[Stored records]

Start of Block

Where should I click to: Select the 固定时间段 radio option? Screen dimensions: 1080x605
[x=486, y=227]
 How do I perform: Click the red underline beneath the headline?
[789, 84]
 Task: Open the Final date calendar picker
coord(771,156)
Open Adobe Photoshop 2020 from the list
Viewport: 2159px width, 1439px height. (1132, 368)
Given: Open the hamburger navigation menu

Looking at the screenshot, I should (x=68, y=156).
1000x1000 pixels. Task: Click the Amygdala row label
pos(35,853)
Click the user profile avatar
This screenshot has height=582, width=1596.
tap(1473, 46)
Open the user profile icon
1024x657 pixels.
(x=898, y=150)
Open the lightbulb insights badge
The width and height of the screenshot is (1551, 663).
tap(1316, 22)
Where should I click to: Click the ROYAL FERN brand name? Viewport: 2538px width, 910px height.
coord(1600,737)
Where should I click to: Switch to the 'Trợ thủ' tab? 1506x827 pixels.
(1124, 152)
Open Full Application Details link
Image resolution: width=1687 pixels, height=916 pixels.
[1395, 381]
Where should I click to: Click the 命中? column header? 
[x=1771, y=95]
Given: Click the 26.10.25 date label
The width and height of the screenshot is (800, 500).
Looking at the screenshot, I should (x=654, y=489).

End of Block

### Task prompt
Exactly the lines above from the one with "Given: Open the hamburger navigation menu" to the one with "Click the user profile avatar", both included, are to be quoted; leave the rest out.

### Your response
Given: Open the hamburger navigation menu

Looking at the screenshot, I should (x=68, y=156).
1000x1000 pixels. Task: Click the Amygdala row label
pos(35,853)
Click the user profile avatar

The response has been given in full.